Oil production at embattled giant Kashagan field in the Caspian Sea should resume in October, Kazakh Prime Minister Karim Massimov said on June 14.
The relaunch of Kashagan is part of a government’s plan to increase oil production to 75mn tonnes this year, above the planned 74mn. The oil-dependent Kazakh economy has taken a hit as low oil prices resulted in falling output: the low price of oil makes production from ageing oil fields unprofitable. The government expects oil output to total 74mn tonnes this year if the oil price averages $30 per barrel and 77mn tonnes at $40 per barrel. The country produced 80mn tonnes of oil in 2015, against 81mn tonnes in 2014.
Massimov said he has tasked the energy ministry and state-owned oil and gas company KazMunayGas with the relaunch of the Kashagan field. “All negotiations needed have been completed and necessary legislative decisions have been adopted. That is why I ask you together with the consortium [developing Kashagan] to bring everything to its logical end to launch [production at] Kashagan in October,” Massimov told a government conference call.
Production at Kashagan, under development by international consortium NCOC, was launched in 2013 but was suspended in September after a leak on the gas pipeline running to the onshore processing facility at Bolashak. An attempt to restart operations was abandoned on October 9. The consortium is now replacing the pipelines at a cost of $3bn although low global price of oil and uncertainty over the production costs make the field prospects blurred.

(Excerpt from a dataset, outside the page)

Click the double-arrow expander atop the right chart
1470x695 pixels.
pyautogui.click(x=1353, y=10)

Earlier, officials claimed that after the relaunch Kashagan would reach a commercial output of 70,000-75,000 barrels per day within “a matter of months”. However, with the price of oil, currently hovering around $45 per barrel, Kazakhstan would manage to add 1mn tonnes of oil from fields that had reduced output due to low oil prices.

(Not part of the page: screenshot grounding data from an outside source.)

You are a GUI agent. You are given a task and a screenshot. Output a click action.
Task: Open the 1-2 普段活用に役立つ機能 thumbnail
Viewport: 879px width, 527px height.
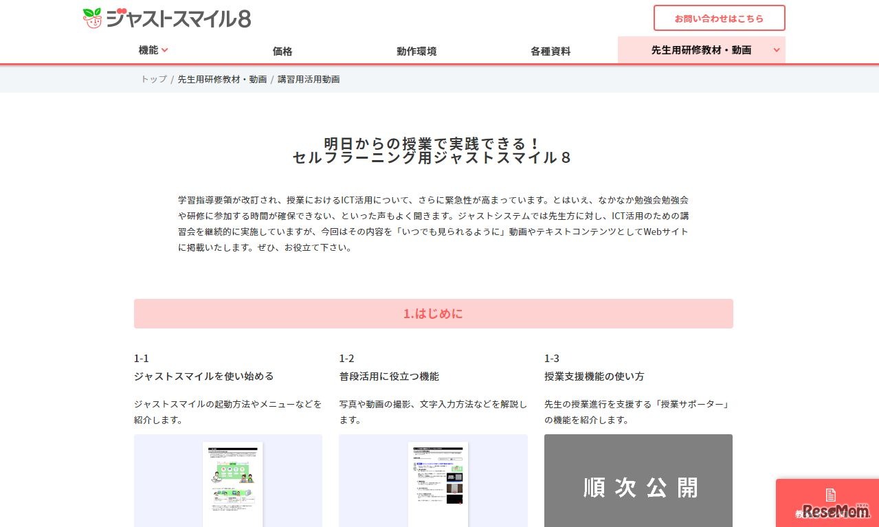433,481
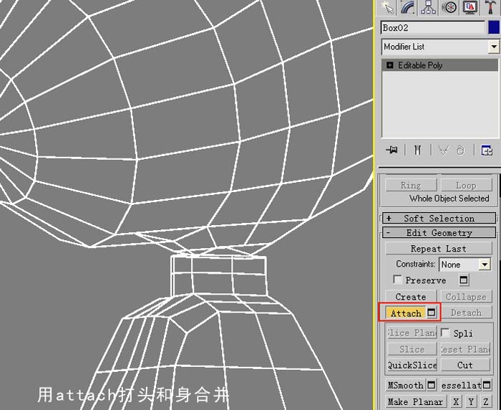Click the Pin Stack icon
Viewport: 501px width, 410px height.
(x=391, y=150)
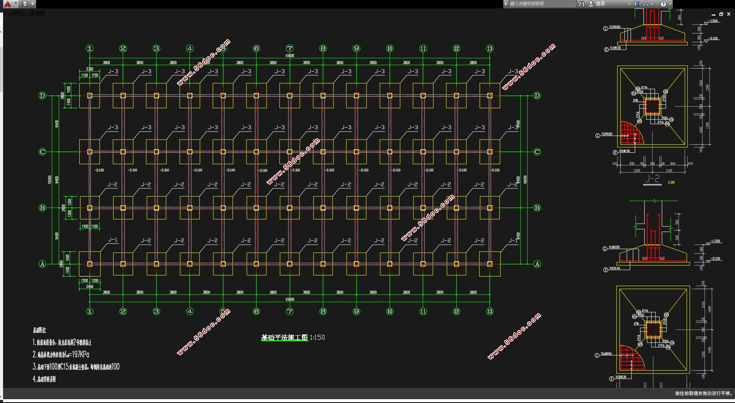
Task: Select the 基础平法施工图 drawing title text
Action: click(x=284, y=337)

Stake holders in Kashagan are Eni, Shell, Total and ExxonMobil, each holding a 16.81% stake in the project and Japan’s Inpex with a 7.56% stake. US major ConocoPhilips sold its 8.33% stake to KMG for $5.4bn in 2013, which in turn sold it to China’s CNPC. Kazakhstan holds a 16.81% stake in the project through KazMunayGas and the national sovereign wealth fund Samruk-Kazyna. Kashagan is the second largest field in the world with recoverable reserves estimated at 9bn-13bn barrels.